Task to carry out
Search the records for "agent". Copy every line where it appears.

Records to use
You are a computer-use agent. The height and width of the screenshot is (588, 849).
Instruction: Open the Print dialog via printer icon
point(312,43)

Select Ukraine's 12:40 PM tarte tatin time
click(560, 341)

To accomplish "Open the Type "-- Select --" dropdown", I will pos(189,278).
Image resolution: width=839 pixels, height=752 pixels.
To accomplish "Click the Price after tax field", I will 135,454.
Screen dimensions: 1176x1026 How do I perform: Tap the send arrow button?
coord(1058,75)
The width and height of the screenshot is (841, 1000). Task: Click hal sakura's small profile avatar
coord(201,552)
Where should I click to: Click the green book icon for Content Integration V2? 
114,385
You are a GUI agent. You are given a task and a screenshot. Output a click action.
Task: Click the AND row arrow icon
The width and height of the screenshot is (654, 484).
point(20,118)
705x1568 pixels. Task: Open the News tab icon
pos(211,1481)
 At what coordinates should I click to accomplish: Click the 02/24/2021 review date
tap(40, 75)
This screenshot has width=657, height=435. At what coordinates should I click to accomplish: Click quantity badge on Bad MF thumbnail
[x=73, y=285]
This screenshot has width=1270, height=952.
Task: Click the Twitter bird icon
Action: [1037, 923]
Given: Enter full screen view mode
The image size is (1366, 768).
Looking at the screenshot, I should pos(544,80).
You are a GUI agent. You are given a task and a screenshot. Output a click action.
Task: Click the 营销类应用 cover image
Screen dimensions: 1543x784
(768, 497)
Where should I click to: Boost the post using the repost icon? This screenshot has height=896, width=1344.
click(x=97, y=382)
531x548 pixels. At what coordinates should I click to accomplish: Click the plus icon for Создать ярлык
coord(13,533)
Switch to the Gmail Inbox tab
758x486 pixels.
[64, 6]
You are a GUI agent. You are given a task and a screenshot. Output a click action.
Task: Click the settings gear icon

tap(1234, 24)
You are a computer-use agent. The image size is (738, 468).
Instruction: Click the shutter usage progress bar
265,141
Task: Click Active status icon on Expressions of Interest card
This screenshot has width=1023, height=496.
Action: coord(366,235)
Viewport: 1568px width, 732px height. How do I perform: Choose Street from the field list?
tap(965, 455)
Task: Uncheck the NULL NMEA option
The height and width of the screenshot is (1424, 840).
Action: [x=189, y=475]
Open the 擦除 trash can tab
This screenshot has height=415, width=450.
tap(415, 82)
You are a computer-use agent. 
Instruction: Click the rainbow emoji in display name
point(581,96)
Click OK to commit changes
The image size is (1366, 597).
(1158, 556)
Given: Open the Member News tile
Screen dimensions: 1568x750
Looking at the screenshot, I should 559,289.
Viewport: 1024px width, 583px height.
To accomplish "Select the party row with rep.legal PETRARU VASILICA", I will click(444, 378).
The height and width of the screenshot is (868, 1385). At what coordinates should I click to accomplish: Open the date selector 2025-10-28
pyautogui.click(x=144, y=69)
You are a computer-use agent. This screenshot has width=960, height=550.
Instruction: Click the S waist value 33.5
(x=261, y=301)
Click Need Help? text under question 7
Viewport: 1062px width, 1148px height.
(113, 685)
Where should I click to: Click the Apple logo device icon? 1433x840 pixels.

Problem solution
You are a computer-use agent. The height and width of the screenshot is (588, 849).
You are a GUI agent. You are given a task and a screenshot. Output a click action.
You are a GUI agent. You are given a task and a screenshot. Output a click action.
You are a GUI agent. You are given a task and a screenshot. Output a click action.
You are a computer-use agent. The image size is (738, 468).
You are a computer-use agent. 
You are a computer-use agent. This screenshot has width=960, height=550.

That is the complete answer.